** START OF QUOTED TEXT **

Essentially these boxes are similar to a non-normalled patchbay, and should be very simple to construct if you know how to solder. If not, let me know and I can dig up some tutorials and link to them for you.

 

For each of the two boxes, you'd need the following.

 

Materials:

  • A suitably-sized metal enclosure
  • Six 1/4" jacks.
  • Some 22-24 gauge wire - stranded or solid core, either should work just fine. And no, you don't have to use two different wire colors, although you may find that doing so makes it easier to keep track of what goes where.
  • Optional - paint and labeling materials - Dymo labels, waterslide decals, etc. - to decorate your boxes and label the connectors

 

 

Tools:

  • Corded or cordless drill with a 3/8" drill bit or a vari-bit.
  • A suitable screwdriver to disassemble and reassemble the case
  • A 25-40W soldering iron or soldering station
  • Wire strippers
  • Nut wrench or pliers to tighten down the jacks
  • Optional, but a Digital Multimeter with a continuity tester / check can be useful for testing and troubleshooting

 

Instructions:

  1. If you're going to paint and label your boxes, I'd recommend doing that first.
  2. Drill the holes for the jacks into the case on both sides, making sure to space them evenly and allowing enough room between them for all the plugs to be inserted simultaneously.
  3. Open the enclosure and install the jacks into the holes you drilled and tighten them down. Make sure to orient the jacks so that you can easily access both connection points.
  4. Cut your wire into six pieces that are long enough to reach from the jacks on one side of the case to the ones on the opposite side. Leave yourself a little bit more length than you need to be safe, and to make soldering it up easier.
  5. Use the wire strippers to strip about 1/4" of insulation from each end of each piece of wire.
  6. Run a length of wire from the tip connection point of Input Jack 1 to the same tip contact point on Output Jack 1. Run a second wire from Input Jack 1's sleeve to Output Jack 1's sleeve, and then solder all four points.
  7. Repeat the same wiring and soldering steps for Input and Output 2, as well as for Input and Output 3.

** END OF QUOTED TEXT **

→ **OBJECTIVES**
a) In the patchbay box instructions, how much insulation should be stripped from each end of each piece of wire?
b) Render this sentence from the patchbay box instructions in Spanish: "If you're going to paint and label your boxes, I'd recommend doing that first."
Rely only on the patchbay box instructions for what follows.

** START OF COLLECTED DATA **

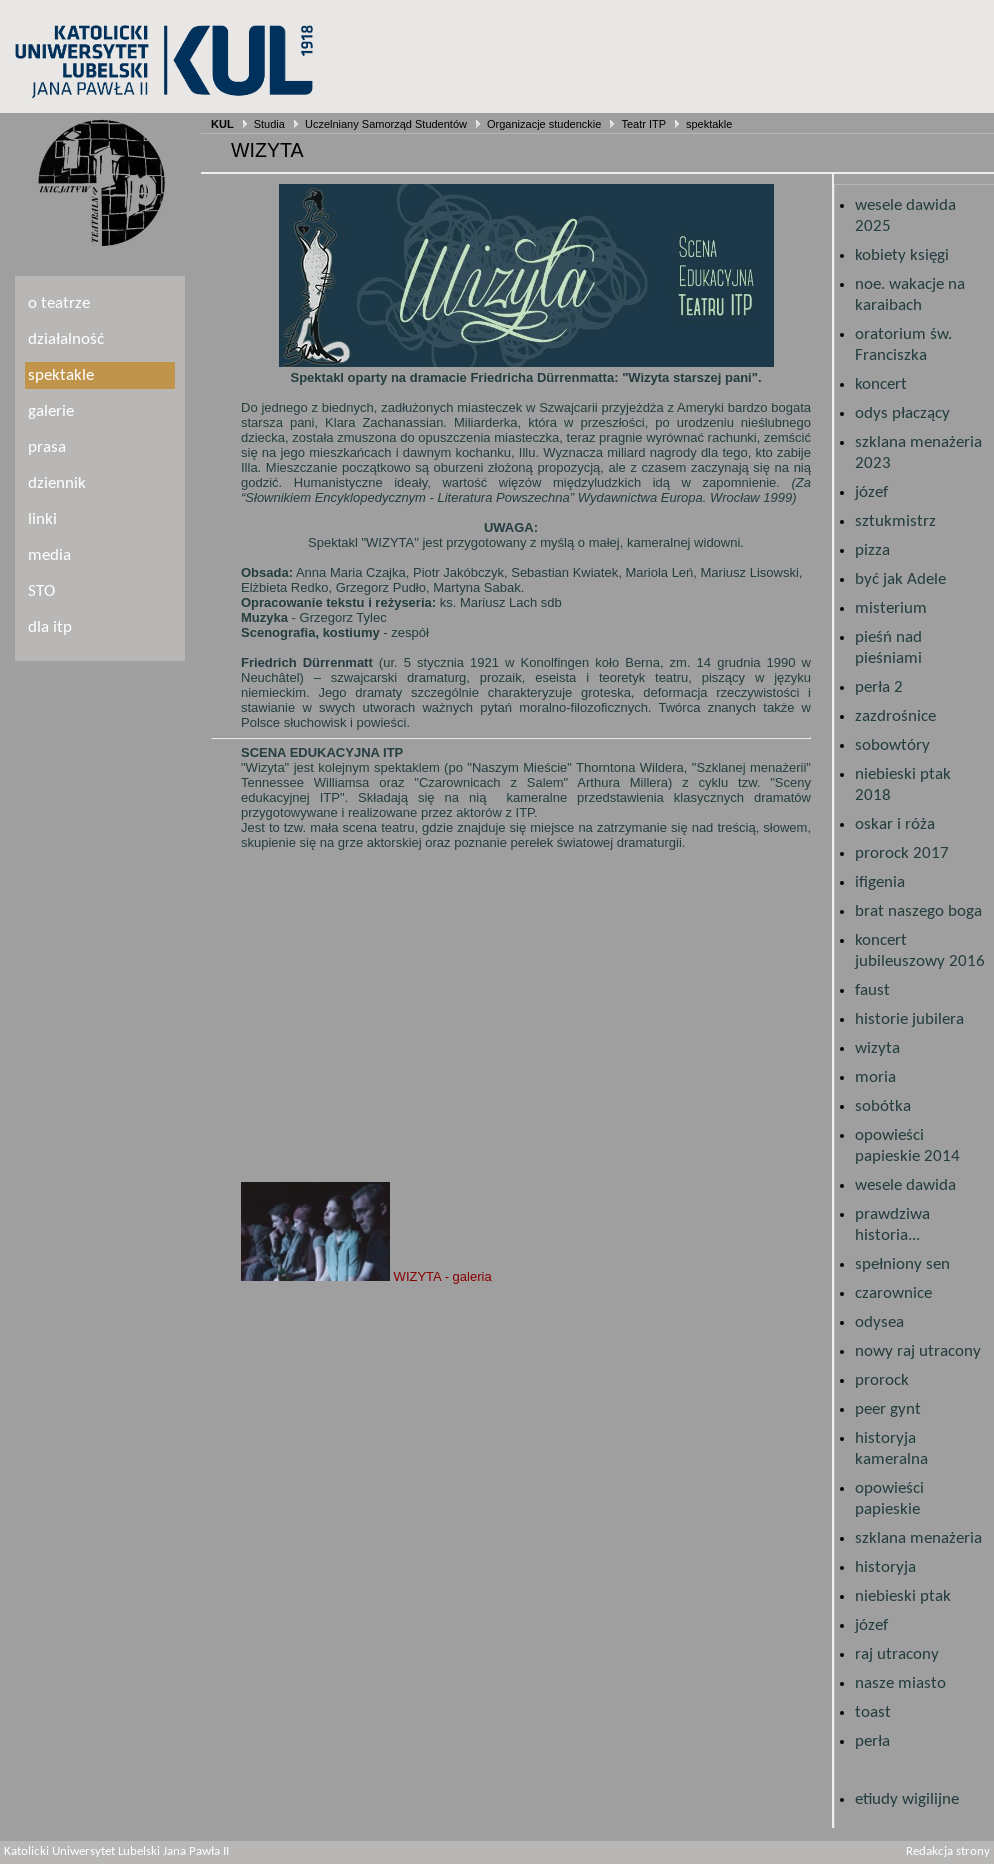 The height and width of the screenshot is (1864, 994). Describe the element at coordinates (59, 303) in the screenshot. I see `o teatrze` at that location.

** END OF COLLECTED DATA **

→ **ANSWERS TO EACH TASK**
a) About 1/4" of insulation.

b) Si vas a pintar y etiquetar tus cajas, te recomendaría hacerlo primero.